AIM:To find out the mechanism of focal adhesion kinase (FAK) facilitating human pulmonary artery smooth muscle cells (HPASMCs) proliferation.METHODS:HPASMCs were isolated from normal part of lungs of two carcinoma patients who undergone lung partial resection. Cultured HPASMCs stimulated by fibronection(40 mg/L) were passively transfected with ODNs, sense focal adhesion kinase (FAK), mismatch sense and antisense-FAK, respectively. Expression of FAK, Jun NH2-terminal kinase (JNK) and cyclin-dependent kinase2 (CDK2) proteins were detected by immunoprecipitation and Western blotting. Cell cycle and cell apoptosis were analyzed by flow cytometry. In addition, cytoplasma FAK expression was detected by immunohistochemistry staining.RESULTS:The protein expressions of FAK, JNK and CDK2 in HPASMCs decreased in FAK ASODNs group and increased in FAK SODNs group.
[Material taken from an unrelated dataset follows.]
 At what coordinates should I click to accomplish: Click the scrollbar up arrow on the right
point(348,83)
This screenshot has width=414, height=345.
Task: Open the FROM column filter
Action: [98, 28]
Meanwhile, the proportion of cells at G1 phase decreased significantly in FAK SODNs group, while the cells at S phase increased significantly. In contrast, the proportion of cells at G1 phase was increased significantly in FAK ASODNs group. The level of cell apoptosis in FAK ASODNs group was higher. FAK expression in FAK SODNs group was strongly stained by immunocytochemistry, whereas that in FAK ASODNs group was weakly stained. CONCLUSION:The results suggest that FAK via JNK, CDK2 signaling pathway enhances HPASMCs proliferation.